--- Begin Document segment ---

While Curtis Strange
says he would be honoured to be the U.S. Ryder Cup captain for the 2001
matches in England, a spokesman for the two-time U.S. Open champion said
today he has not been offered the job.
"In fact, he has
not spoken to anyone from the PGA of America since the conclusion of the
last Ryder Cup at Brookline," said Bev Norwood of International Management
The Houston Chronicle
cited several unidentified sources in a story in today's editions that
said the 44-year-old Strange had agreed to be the captain for the matches
to be held at the Belfry.
PGA spokesman Julius
Mason said a replacement for Ben Crenshaw has not been named and an announcement
was not immediately planned.
"Our goal is to have
a captain for the 34th Ryder Cup Matches by the end of the year," Mason
Strange has been
regarded as the front-runner since the Ryder Cup ended at The Country Club,
where the Americans staged the greatest comeback in the Cup's 72-year history,
winning for the first time since 1993.

--- End Document segment ---
--- Begin Extracted data ---

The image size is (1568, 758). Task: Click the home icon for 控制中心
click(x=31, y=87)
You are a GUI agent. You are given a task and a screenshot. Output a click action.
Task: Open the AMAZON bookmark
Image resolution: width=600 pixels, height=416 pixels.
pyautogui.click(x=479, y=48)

--- End Extracted data ---

• Instruction: Please resume the news report on Curtis Strange and the 2001 Ryder Cup captaincy, which appears above the records, starting after its last sentence.

• Answer for the task:
Strange is still
involved with the current PGA Tour players and is not hurt by his work
as an analyst for ABC Sports. He also has some player support.
"I think Curtis would
do a great job," Justin Leonard said. "I don't know who the PGA of America
is thinking about, but he would certainly be on my short list."
During the Buick
Challenge, Strange said only that "everybody would treat it as a tremendous
honour to go to the Belfry and be a captain. But haven't talked to anybody,
so I don't know."
The newspaper cited
sources as saying Strange is the only player on the PGA's list.
It also quoted a
player who requested anonymity as saying, "Curtis is absolutely pumped
about it. And the players will have a different sort of respect for him
once they see those fiery eyes."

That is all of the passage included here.